Putting an end to in vitro fertilization (IVF). During this infertility therapy the egg is fertilized outside of the uterus and then the most robust one or two are implanted back into the uterus. In the process some fertilized eggs are frozen for potential use at a later date and others that are clearly abnormal are discarded. Almost always there are more fertilized eggs than can be used and almost always there are abnormal ones. It will be impossible to practice IVF with the constraints of personhood and it is likely the practice will stop or be severely restricted . Many women who suffer from infertility will not be able to have the pregnancy they want.
Forced birth of babies with genetic abnormalities. Many women who find themselves pregnant with a fetus with a serious birth defect make the agonizing decision to end their pregnancy. No one can understand what that is like. Many of these pregnancies will result in a baby who requires 24/7 care until they eventually succumb to their myriad of medical issues. In addition to the heartbreak and the physical pain of a short life of highly invasive medical care, who will pay for this care?

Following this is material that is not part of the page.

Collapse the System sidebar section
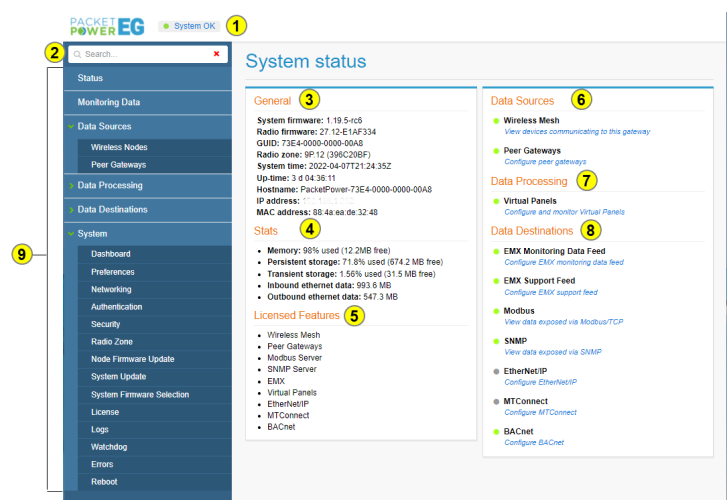The width and height of the screenshot is (727, 500). pyautogui.click(x=71, y=234)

Forced resuscitation of extremely premature babies. Many parents, myself included, are forced with the agonizing decision of declining resuscitation of an extremely premature baby knowing that survival without severe neurological compromise is highly unlikely. At 22 1/2 weeks my son had a 1% chance of surviving without severe neurological impairment. Will parents be able to decline resuscitation in the delivery room or will they be forced to watch their baby who they had hoped would pass a peacefully as possible be traumatized by invasive medical care only to die days or even weeks later in the neonatal intensive care unit?

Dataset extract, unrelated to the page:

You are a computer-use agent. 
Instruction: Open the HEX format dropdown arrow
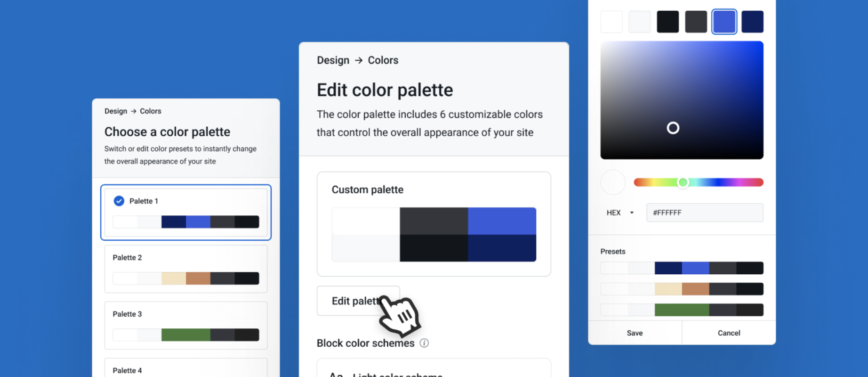click(632, 213)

Personhood amendments have serious medical repercussions and in a misguided attempt to end abortion (FYI the way to reduce abortion is free and available access to long acting reversible contraception) forced birth advocates are sending reproductive care for women back to the 19th Century.

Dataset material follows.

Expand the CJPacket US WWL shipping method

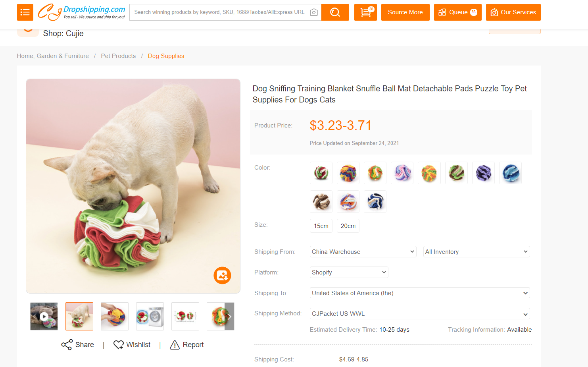tap(419, 314)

If you don’t want women to die, if you want to have sex and want more reliable options for contraception than condoms, if you want the option to try all forms of assisted reproduction if you have infertility, if you want autonomy to include the reproductive tract then you will vote against personhood amendments.
In fact, given how personhood amendments unfairly and dangerously and unconstitutionally target women wouldn’t it be nice if we could vote to make the idea of personhood amendments unconstitutional?